Итак, чиновник приглашает Амалию в гостиницу (не в Замок). Она бросает клочки этого письма в лицо посыльному. Вся Деревня, напуганная подобной дерзостью, отворачивается от нее и ее семейства:

«Но, как я уже говорила, людям больше всего пришелся бы по душе счастливый конец всей истории. Если бы мы вдруг пришли и объявили, что все уже в порядке, что, к примеру, тут произошло недоразумение и оно уже полностью улажено или что хотя тут и был совершен проступок, но он уже исправлен, больше того: людям было бы достаточно услышать, что нам благодаря нашим связям в Замке удалось замять эту историю, — тогда нас наверняка приняли бы с распростертыми объятиями, целовали, обнимали, устраивали бы праздники, так уже не раз на моих глазах случалось с другими».

Казалось бы, это напоминает историю возвращения в лоно церкви, но... читаем далее: «Но даже и такие сообщения не были нужны: если бы мы только сами вышли к людям, решились бы восстановить прежние связи, не говоря ни слова об истории с письмом (курсив мой), этого было бы вполне достаточно, с радостью бы все отказались от всяких обсуждений, ведь тут, кроме страха, всем было ужасно неловко, потому от нас и так отшатнулись, чтобы ничего об этом деле не слышать, ничего не говорить, ничего не думать, чтобы не иметь к нему никакого касательства. Когда Фрида выдала все это дело (курсив мой)...»

«выдала все это», но дирижировал-то событиями сам автор романа, сам незадачливый жених.

Будь он последователен так же, как и талантлив, ему не пришлось бы возводить поэзию в квадрат надмирности.
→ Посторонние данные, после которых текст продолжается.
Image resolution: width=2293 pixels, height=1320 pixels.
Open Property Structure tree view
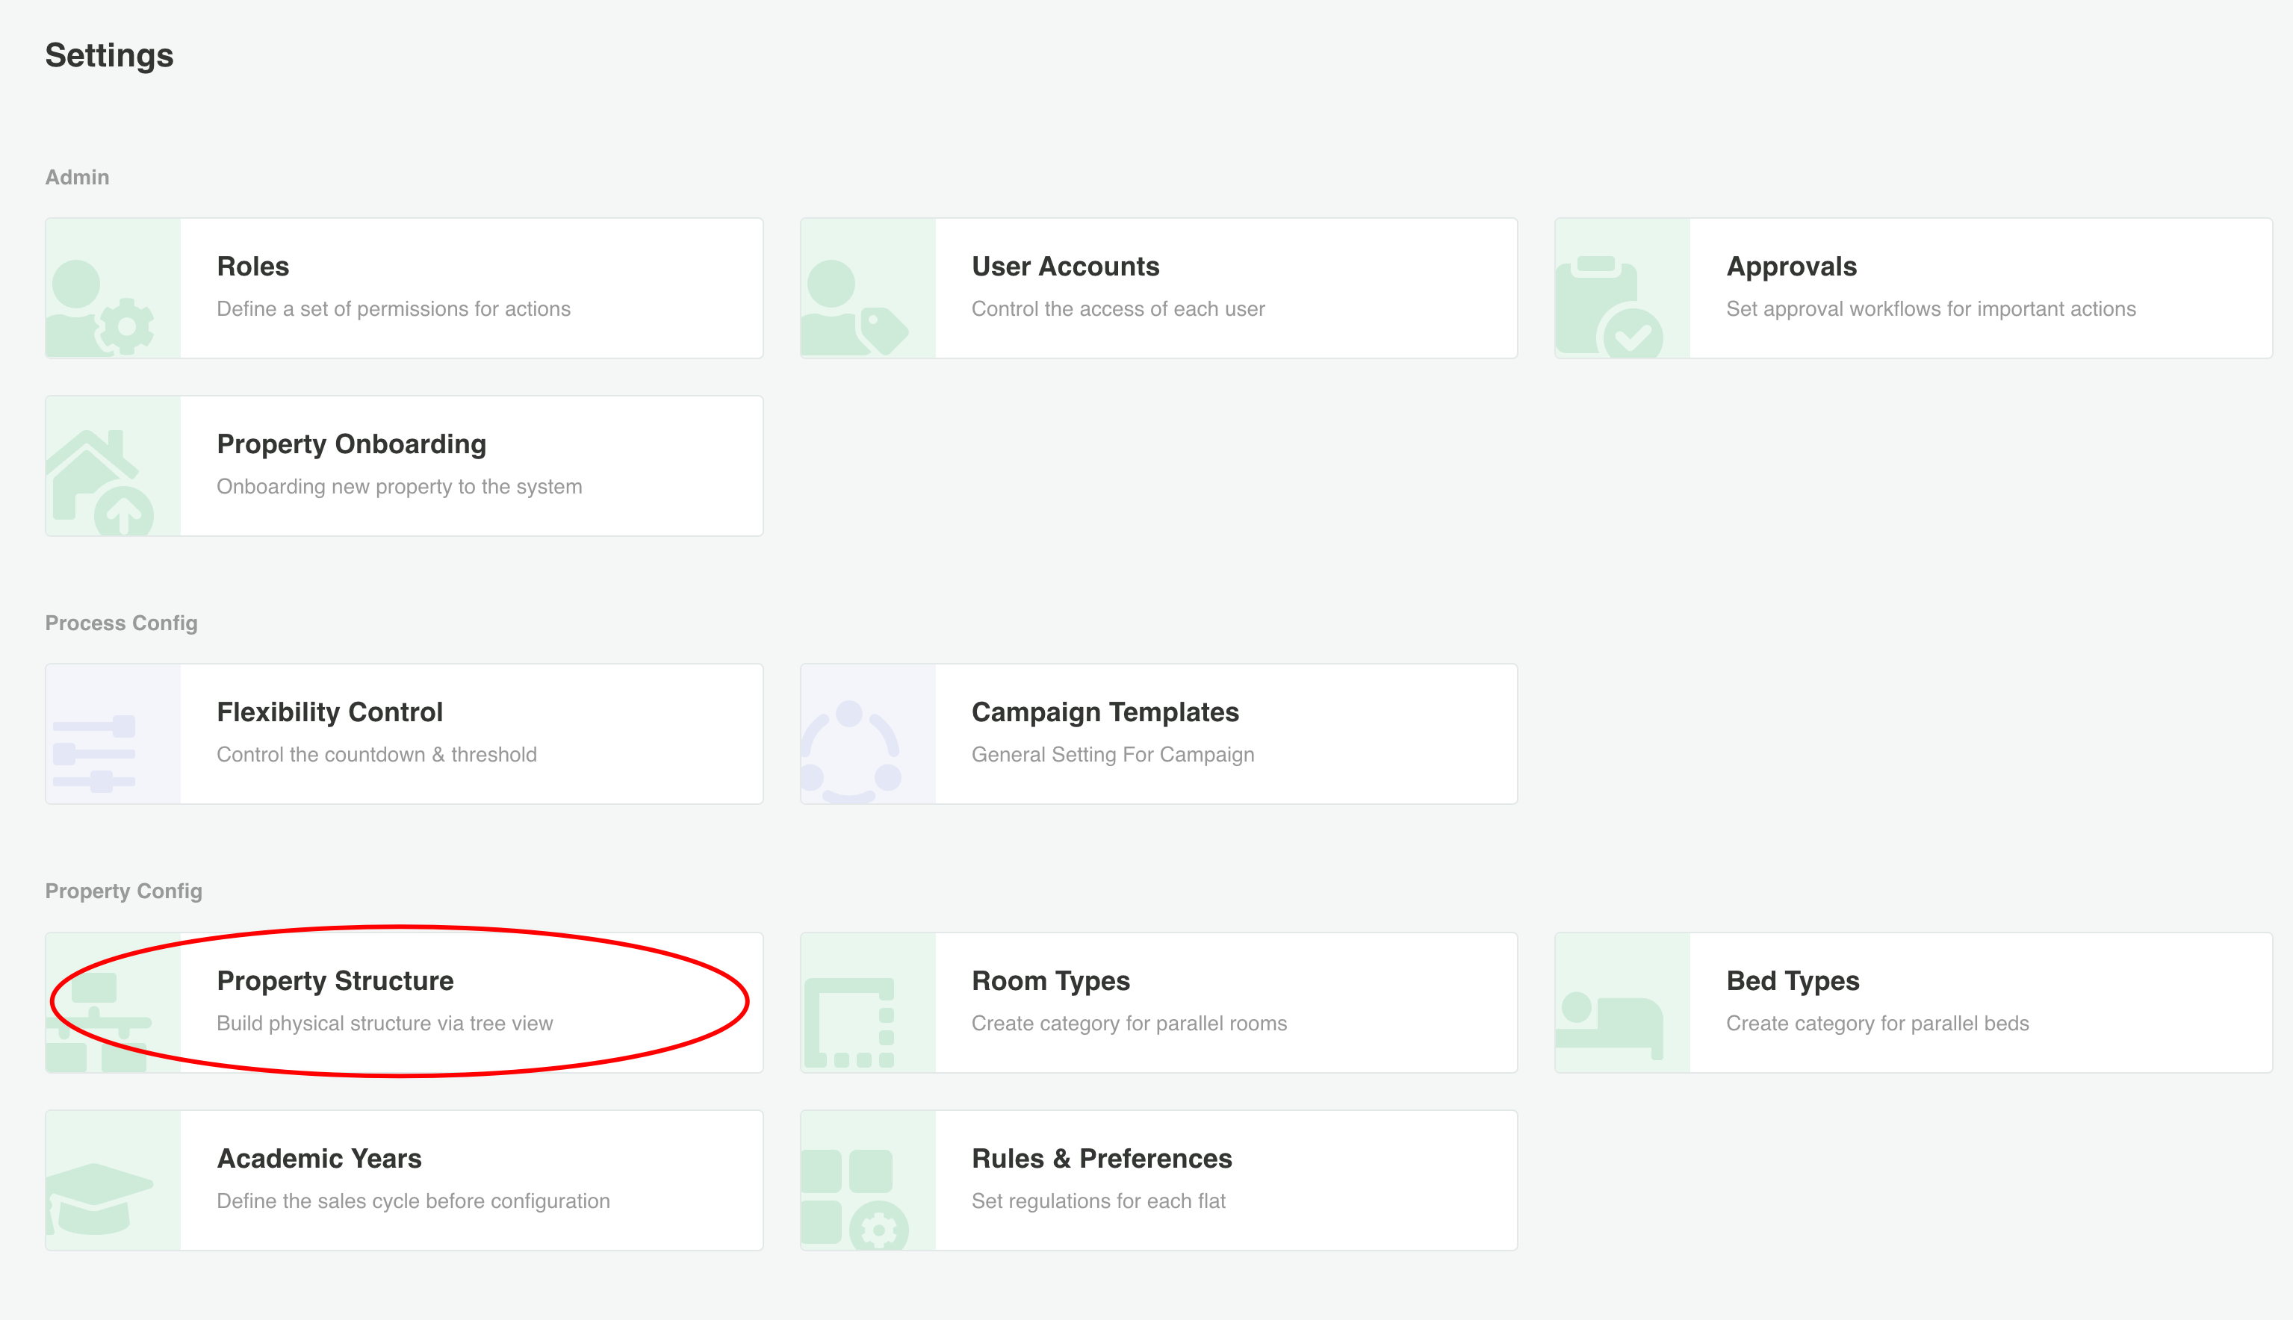click(335, 981)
Вся литература соткана, из точно так же, как из слов, — из обстоятельств и чувств; прежде чем стать божественной, она вещна. Как, к примеру, роман Франца Кафки «Замок».

«Писать — это значит творить молитву», но молитва эта устремлена к небесам с земли. Уж, казалось бы, как ни шатко было положение писателя Франца Кафки на грешной земле, как ни мало он был похож на Антея, но не стоит нам прикидываться Гераклами, вознося его к эмпиреям и отрывая от земли. Обратимся еще раз к главе 18:

«А Амалия не только несла все горе, но у нее хватало ума все понять, мы видели только последствия, она же видела суть дела, мы надеялись на какие — то мелкие облегчения, ей же оставалось только молчать. Лицом к лицу стояла она с правдой и терпела такую жизнь и тогда и теперь».